AWS EMR für Spark-Anwendungsfall verwenden

In diesem Abschnitt wird die Prozedur zum Ausführen von Spark-Anwendungen über Amazon Web Services Elastic MapReduce (AWS EMR) beschrieben, um die Spark-Anwendungsfälle von IBM® watsonx.data zu erreichen:

Datenaufnahme
Daten abfragen
Tabellenpflege

Voraussetzungen

IBM® watsonx.data-Instanz bereitstellen.
Erstellen Sie einen Katalog mit dem Bucket S3.
S3-Bucketberechtigungsnachweise abrufen.
Richten Sie einen EMR-Cluster in AWSein. Weitere Informationen finden Sie unter EMR-Cluster einrichten.
Rufen Sie die folgenden Informationen von IBM® watsonx.dataab:
- MDS URL von watsonx.data. Weitere Informationen zum Abrufen der MDS-Anmeldeinformationen finden Sie unter Abrufen der Anmeldeinformationen für den Metadatendienst(MDS).
- MDS-Berechtigungsnachweise von watsonx.data. Weitere Informationen zum Abrufen der MDS-Anmeldeinformationen finden Sie unter Abrufen der Anmeldeinformationen für den Metadatendienst(MDS).

Übersicht

Um mit Quellendaten zu arbeiten, die sich in AWS S3-Buckets befinden, haben Sie eine der folgenden Möglichkeiten:

watsonx.data-Instanz auf AWS
IBM Cloud-basierte watsonx.data-Instanz konfigurieren und einen auf AWS S3-Bucket basierenden Katalog einschließen.

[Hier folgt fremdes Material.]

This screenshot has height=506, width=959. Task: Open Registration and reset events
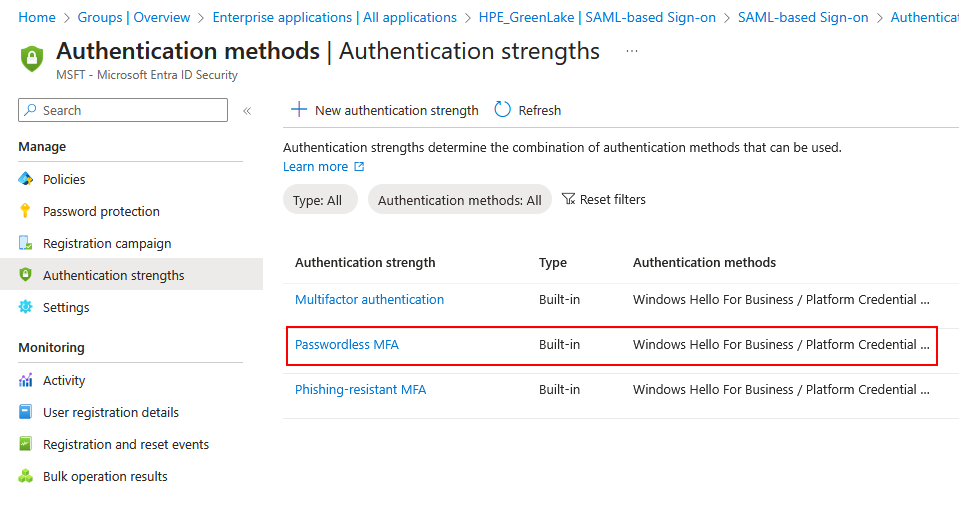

Die Abfrageengines watsonx.data können Abfragen für Daten aus AWS S3-Buckets ausführen. In beiden Fällen können Sie die Datenaufnahme und die Iceberg-basierten Schemaverwaltungsoperationen mithilfe von AWS EMR Spark ausführen.

Informationen zum Beispielanwendungsfall

Die Python-Beispieldatei (amazon-lakehouse.py) veranschaulicht die Erstellung von Schemas (amazonschema), Tabellen und die Aufnahme von Daten. Es unterstützt auch Tabellenverwaltungsoperationen. Weitere Informationen zu den Funktionen im Beispiel finden Sie unter Informationen zum Beispielanwendungsfall.

Beispielanwendungsfall ausführen

Führen Sie die Schritte zum Ausführen der Python-Beispieldatei für Spark aus.

Stellen Sie eine Verbindung zum AWS EMR-Cluster her. Weitere Informationen zur Verwendung von SSH für die Verbindung zum EMR-Cluster finden Sie unter EMR-Cluster einrichten.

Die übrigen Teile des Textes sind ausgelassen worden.